The debate over the proper role for college sports and treatment of student-athletes touches on a number of important issues—whether the NCAA and universities commit antitrust violations by denying student-athletes certain benefits; whether student-athletes should legally be considered employees; whether student-athletes should be paid a salary and permitted to unionize. Attendant also to that debate is the subject of the extraordinary salaries of the college football and basketball coaches who occupy an important place in the collegiate athletic system. As of 2019, about two-thirds of the highest paid public employees in each state were coaches at public colleges and universities. Following reports that Louisiana State University’s and the University of Southern California’s new head football coaches would be receiving contract offers worth over $100 million, House Ways and Means Oversight Subcommittee Chair representative Bill Pascrell (D-NJ) sent letters to each school asking their respective presidents to explain how such lucrative compensation packages align with the schools’ educational missions. As institutions of higher education, the schools claim tax-exempt status under Internal Revenue Code Section 501(c)(3). Pascrell’s letters suggested that the reported salaries for their new football coaches raise concerns about whether the schools are operating consistent with that status. Pascrell asked the universities to provide information on their highest-paid employees, their tax liability for excess nonprofit compensation, and how their pay to coaches compares to total financial aid given to players.
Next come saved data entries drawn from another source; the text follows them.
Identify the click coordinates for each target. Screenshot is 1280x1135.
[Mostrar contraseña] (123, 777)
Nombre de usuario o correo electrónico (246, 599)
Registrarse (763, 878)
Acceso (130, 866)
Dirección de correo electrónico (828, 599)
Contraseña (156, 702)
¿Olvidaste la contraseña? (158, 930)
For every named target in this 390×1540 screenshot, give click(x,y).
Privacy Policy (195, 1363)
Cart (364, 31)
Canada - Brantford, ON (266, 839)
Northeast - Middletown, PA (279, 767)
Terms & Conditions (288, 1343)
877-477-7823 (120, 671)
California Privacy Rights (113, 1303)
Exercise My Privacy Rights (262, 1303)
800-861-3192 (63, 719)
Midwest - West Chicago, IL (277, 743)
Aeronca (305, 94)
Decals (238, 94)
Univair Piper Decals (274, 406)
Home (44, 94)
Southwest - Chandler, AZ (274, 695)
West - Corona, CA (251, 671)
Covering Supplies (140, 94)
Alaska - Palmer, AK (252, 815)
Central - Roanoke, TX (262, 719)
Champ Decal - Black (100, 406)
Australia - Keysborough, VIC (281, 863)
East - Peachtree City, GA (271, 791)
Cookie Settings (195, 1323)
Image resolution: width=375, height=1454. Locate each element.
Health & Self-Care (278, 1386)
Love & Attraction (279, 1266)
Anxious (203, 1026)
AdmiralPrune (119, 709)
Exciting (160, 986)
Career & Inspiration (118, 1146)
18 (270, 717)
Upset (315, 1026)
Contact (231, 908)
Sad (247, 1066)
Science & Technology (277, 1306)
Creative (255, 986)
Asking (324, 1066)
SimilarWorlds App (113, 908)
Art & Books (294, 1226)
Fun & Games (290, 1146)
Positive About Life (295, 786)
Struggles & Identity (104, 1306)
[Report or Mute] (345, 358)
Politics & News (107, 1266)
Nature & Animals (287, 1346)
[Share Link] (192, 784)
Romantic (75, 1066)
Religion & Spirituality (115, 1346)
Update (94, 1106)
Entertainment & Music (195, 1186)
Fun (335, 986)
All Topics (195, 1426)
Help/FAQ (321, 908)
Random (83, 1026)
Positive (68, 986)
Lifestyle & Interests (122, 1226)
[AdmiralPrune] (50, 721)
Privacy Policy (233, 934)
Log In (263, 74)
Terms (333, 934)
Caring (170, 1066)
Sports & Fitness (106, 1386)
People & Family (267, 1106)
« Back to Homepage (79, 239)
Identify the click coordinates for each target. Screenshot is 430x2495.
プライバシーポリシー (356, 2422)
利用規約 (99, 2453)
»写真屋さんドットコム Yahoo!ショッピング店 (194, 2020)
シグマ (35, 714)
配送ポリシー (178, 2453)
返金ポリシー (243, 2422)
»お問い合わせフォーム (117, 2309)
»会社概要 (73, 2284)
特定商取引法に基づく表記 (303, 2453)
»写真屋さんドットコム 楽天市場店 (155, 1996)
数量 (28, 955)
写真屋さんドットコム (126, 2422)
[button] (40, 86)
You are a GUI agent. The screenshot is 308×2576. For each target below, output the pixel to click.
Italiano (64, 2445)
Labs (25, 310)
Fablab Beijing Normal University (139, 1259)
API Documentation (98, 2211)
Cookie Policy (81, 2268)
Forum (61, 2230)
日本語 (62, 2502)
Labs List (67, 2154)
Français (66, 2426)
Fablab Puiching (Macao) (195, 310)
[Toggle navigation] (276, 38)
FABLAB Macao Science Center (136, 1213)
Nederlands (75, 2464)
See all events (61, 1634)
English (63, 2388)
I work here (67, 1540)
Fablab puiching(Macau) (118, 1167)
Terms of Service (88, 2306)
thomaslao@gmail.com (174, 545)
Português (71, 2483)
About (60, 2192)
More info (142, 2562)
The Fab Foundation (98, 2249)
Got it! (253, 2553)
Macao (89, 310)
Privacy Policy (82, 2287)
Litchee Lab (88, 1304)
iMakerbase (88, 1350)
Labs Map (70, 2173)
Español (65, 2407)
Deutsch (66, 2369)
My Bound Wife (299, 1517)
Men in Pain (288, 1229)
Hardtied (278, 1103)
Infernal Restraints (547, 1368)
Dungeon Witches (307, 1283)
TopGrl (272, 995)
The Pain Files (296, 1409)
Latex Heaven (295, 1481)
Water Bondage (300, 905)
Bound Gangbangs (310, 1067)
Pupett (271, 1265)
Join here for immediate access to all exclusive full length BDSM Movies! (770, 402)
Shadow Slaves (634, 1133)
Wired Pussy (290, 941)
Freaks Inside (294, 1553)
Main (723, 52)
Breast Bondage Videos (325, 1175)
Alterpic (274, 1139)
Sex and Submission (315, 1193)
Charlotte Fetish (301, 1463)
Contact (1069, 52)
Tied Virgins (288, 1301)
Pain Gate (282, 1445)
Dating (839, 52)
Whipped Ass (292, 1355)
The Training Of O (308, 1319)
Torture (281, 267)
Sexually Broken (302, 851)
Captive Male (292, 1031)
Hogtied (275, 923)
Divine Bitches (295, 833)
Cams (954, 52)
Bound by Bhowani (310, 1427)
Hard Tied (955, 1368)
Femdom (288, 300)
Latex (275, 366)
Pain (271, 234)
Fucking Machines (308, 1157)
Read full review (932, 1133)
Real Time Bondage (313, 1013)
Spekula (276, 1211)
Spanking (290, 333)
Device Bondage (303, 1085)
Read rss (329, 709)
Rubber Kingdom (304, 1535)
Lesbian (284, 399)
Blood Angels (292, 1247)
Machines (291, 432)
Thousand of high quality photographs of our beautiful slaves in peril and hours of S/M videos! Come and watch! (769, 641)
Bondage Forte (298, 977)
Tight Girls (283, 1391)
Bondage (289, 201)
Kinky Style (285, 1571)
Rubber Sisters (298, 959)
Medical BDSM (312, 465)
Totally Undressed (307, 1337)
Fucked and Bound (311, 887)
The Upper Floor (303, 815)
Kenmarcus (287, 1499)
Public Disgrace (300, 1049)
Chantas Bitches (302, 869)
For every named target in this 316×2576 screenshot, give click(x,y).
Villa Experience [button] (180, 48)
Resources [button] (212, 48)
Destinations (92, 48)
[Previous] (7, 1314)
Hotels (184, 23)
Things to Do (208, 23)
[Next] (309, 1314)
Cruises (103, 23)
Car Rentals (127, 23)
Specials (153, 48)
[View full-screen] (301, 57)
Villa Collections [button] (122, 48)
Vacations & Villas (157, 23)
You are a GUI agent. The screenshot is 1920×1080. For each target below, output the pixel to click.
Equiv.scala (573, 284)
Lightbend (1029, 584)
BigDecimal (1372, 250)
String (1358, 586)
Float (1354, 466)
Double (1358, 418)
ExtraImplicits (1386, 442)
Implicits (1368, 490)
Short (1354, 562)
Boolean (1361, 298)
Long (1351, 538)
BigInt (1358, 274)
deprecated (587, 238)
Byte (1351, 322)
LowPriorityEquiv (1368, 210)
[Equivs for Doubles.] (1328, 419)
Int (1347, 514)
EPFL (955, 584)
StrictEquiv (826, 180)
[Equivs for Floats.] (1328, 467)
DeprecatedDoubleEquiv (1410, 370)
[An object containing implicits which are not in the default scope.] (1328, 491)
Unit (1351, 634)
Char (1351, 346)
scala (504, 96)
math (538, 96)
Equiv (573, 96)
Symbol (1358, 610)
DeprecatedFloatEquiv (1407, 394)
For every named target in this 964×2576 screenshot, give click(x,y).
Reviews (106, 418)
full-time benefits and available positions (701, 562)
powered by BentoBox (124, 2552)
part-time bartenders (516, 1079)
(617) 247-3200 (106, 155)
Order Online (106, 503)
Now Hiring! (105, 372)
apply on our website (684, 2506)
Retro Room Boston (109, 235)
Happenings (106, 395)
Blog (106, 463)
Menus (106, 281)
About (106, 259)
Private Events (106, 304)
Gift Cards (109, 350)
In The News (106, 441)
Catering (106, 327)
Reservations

Meanwhile, U.S. District Court Judge John R. Padova denied the NCAA’s request for an interlocutory appeal in Johnson v. NCAA. After Judge Padova found the student-athlete plaintiffs plausibly alleged employee status under the FLSA, the NCAA argued that Seventh and Ninth Circuit precedent had come out the other way, and, in any event, they are a regulatory body, not an employer. Judge Padova’s order said that whether the NCAA employs student-athletes is a mixed question of law and fact that can be reviewed on appeal after final judgment.

The NFL has prevailed in its long-running litigation against former NFL players who alleged that injured players were irresponsibly provided painkillers to remain on the field. The court did not reach the question whether the Labor Management Relations Act preempted the players’ claims. Instead, senior U.S. District Court Judge William Alsup found that the players’ 2014 lawsuit fell outside the statute of limitations for personal injury claims, which ranges from two to six years. Judge Alsup concluded that the players were obligated to conduct a reasonable investigation of the NFL’s responsibility at the time they suffered each injury they now allege against the league.